Everything is just very complicated now.

Do you remember when Yahoo! and Google flipped to their DMARC-Required and Mass-Mailer policies last year? Hardly anyone had DMARC set up so everyone scrambled to stand it up. Now there are millions of p=none policies out there, where before there was simply no DMARC policy at all. It’s quite shocking. It’s not the only example.

ChatOps Chat Bot

What’s interesting about it…
Working in a mega-corp is interesting. Different internal units use different implementations of this and that, Salesforce here and ServiceNow there, this team uses it this way and this other team uses it that way, and so on.
ChatOps bots hook into services with API calls.
When a system like SalesForce is torn down and migrated to something else, the ChatOps bot’s API calls must change to suite the new system. One time, this bot had to read JSON. Then it had to make SQL Queries. Then it switched to something else and had to leverage a chain of micro-services for authentication purposes. You know, the access-token-flipping, but flipping one token into another, into another, to get the actual token you need.
This makes for many complaints.
Here’s what I’ve learned:
If you complain inside your head, and figure out the solution with your hands, you will get raises! Because it is valuable!
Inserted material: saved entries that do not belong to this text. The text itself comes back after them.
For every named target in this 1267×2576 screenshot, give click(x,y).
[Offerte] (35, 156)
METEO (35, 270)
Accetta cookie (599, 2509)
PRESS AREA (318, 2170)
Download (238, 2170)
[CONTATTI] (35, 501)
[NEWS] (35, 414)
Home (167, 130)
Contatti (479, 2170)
Building a YouTube Channel

What’s interesting about it…
I make these videos to try to scam the algorithm, find new and inventive ways to steal popular videos keywords, study analytics to exploit viewer attention spans, and so on.
But the biggest lesson learned so far is GET INSIDE THE VIEWER’S HEAD. Figure out what is so valuable to them about this service you provide, and do that more.
For example, at my YouTube channel, the viewers don’t care about humor, how smart I am, any of that. They want tips on the topic. That’s what blows up. So that’s what I’m giving them more of. This easily expands into my daily work life and seems to be a key tenant of being an effective consultant.

Video Editing

What’s interesting about it…
I am a talker. Look at this blog. It does not take a genius to realize that I just open a Notepad and start winging it. I take this approach in my YouTube videos as well. Because I am a talker, I never learned to rely on read-along scripts. I’ve always been able to just wing-it and do very well. However, those of us who wing it tend to think and present on-the-fly. This leads to stilted speech! It is very obvious while editing video of myself speaking that I say five words, pause, thing about the next, then say the rest of the sentence.
I have been horrified to realize that this is how my virtual meetings go. I simply do not think out every single sentence before uttering them. I utter the first half, then the last half.
What have I learned here?
If it is important, think out the entire sequence before saying it. Because then the pauses can be intentional and purposeful. Because we rely on pauses to understand emphasis. Because what is being said is IMPORTANT!

Thank you for attending my TED talk, I will try to write something up on how to complain effectively within massive professional organizations.